▶ [Material for the task]:
_ _ _ _ _
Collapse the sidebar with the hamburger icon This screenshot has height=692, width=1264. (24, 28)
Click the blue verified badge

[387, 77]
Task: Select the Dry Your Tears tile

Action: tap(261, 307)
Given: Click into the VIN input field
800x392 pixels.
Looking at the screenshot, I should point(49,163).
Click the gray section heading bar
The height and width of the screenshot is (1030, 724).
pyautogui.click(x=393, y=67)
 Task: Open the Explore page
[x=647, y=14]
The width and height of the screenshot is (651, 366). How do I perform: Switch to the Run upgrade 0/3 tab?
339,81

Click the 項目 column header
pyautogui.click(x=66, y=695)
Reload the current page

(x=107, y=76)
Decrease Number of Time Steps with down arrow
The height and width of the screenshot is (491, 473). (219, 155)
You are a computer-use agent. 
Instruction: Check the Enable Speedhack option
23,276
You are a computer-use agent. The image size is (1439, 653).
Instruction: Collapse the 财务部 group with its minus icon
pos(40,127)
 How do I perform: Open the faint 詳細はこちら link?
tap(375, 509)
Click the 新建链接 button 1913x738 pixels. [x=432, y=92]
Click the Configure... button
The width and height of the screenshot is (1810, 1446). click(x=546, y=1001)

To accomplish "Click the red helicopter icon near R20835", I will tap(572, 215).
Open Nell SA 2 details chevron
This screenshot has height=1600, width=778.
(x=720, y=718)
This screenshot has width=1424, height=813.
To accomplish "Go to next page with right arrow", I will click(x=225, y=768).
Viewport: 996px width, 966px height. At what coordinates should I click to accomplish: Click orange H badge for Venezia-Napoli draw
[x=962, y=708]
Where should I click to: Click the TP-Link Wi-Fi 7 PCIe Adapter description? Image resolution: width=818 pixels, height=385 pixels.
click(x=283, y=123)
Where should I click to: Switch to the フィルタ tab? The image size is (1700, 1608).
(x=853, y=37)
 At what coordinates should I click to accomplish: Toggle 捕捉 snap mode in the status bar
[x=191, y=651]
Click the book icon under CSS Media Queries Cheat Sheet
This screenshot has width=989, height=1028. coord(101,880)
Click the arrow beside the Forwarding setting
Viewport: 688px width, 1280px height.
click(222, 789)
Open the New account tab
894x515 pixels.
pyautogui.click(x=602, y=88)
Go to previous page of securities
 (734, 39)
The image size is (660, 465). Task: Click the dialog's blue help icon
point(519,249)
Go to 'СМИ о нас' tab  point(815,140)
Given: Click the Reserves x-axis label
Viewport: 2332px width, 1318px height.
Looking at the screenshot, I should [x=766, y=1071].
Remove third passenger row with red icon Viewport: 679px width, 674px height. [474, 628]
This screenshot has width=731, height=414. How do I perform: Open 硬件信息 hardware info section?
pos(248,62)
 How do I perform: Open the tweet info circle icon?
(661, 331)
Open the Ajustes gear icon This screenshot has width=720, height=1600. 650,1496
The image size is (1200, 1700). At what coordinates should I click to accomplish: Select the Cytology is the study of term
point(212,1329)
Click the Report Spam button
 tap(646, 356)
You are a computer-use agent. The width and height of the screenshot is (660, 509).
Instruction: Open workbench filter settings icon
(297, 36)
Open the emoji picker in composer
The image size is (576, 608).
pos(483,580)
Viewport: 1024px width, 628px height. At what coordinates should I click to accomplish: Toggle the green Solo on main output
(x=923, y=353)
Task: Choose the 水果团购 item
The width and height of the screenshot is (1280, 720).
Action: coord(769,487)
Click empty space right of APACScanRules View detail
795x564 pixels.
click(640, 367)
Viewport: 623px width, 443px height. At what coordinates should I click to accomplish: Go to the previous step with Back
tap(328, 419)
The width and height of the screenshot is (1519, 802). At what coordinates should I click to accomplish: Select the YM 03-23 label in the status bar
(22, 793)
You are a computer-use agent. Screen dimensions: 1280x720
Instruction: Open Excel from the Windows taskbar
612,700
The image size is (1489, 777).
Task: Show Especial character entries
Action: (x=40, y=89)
_ _ _ _ _
▶ [Your instructions]:
The last part of the records is the answer, beginning at the line that holds "The width and height of the screenshot is (1280, 720)." and including the final line, repeated exactly.

▶ [Task solution]:
The width and height of the screenshot is (1280, 720).
Action: coord(769,487)
Click empty space right of APACScanRules View detail
795x564 pixels.
click(640, 367)
Viewport: 623px width, 443px height. At what coordinates should I click to accomplish: Go to the previous step with Back
tap(328, 419)
The width and height of the screenshot is (1519, 802). At what coordinates should I click to accomplish: Select the YM 03-23 label in the status bar
(22, 793)
You are a computer-use agent. Screen dimensions: 1280x720
Instruction: Open Excel from the Windows taskbar
612,700
The image size is (1489, 777).
Task: Show Especial character entries
Action: (x=40, y=89)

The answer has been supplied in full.